Bhashini Invites Partners to Annotate Indian Language Data for AI Training


Bhashini Invites Partners to Annotate Indian Language Data for AI Training
  • Digital India Bhashini Division invites agencies to annotate & label datasets in 22 Indian languages for AI model training.
  • Vendors to work on ASR, MT, TTS, OCR & transliteration tasks using Bhashini’s in-house DCCF platform with strict quality benchmarks.
  • Empanelment open for one year (extendable to two), with bid submissions due by August 28.

The Ministry of Electronics and Information Technology's Digital India Bhashini Division (DIBD) has invited agencies to annotate and label datasets in 22 Indian languages required for training artificial intelligence (AI) models. "Data annotation and labelling is important for machine learning as it gives the context which algorithms need to learn", DIBD CEO Amitabh Nag told Moneycontrol.

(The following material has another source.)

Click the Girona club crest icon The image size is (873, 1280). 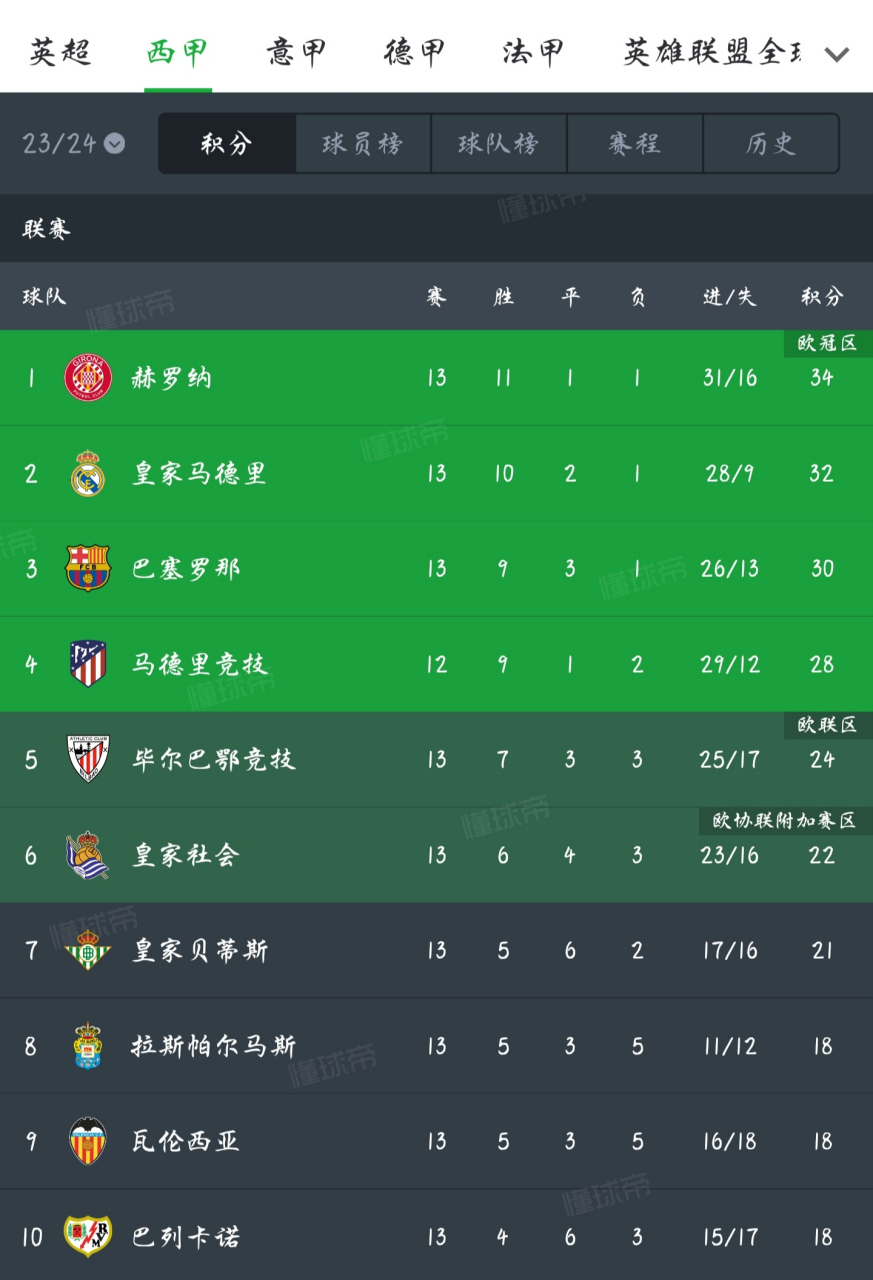point(88,378)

"By labeling raw data (such as images, text, or audio) with meaningful tags or labels, these processes allow models to learn patterns, make correct predictions and eventually, execute desired actions", Nag added.

Nag explained that without well-labelled data, "machine learning models fail to learn, resulting in suboptimal performance and untrustworthy results". In this context, DIBD has issued a request for empanelment (RFE), requesting companies to label and annotate Indian datasets. "The RFE is giving a massive opportunity to the data industry players to be a part of the AI revolution," added Nag.

As per the RFE, the vendors will be required to support five fundamental AI/ML language tasks, including Automatic Speech Recognition (ASR), Machine Translation (MT), Text-to-Speech (TTS), Optical Character Recognition (OCR), and Transliteration.

Also Read: India's Edge Data Centre Capacity Set to Triple to 210 MW by 2027: ICRA

The RFE explained that vendors would be required to mark up raw data with task- and domain-specific metadata. For ASR, for example, chosen vendors would need to deliver both verbatim and cleaned transcripts, along with timestamping and speaker information including age and gender.

For Machine Translation, translations must be checked for context, fluency, and correspondence. All annotation work must be performed on Bhashini’s in-house Data Capture and Curation Framework (DCCF) platform, the RFE said.

The RFE sets strict quality benchmarks to validate consistency. Industry experts emphasise how crucial high-quality labeled data is for effective AI systems, particularly in low-resource languages.

Bhashini currently supports over 22 official Indian languages, the same languages listed under the Eighth Schedule of the Indian Constitution. The empanelment will be for one year and extendable to two years, and the government agency has invited bids by August 28.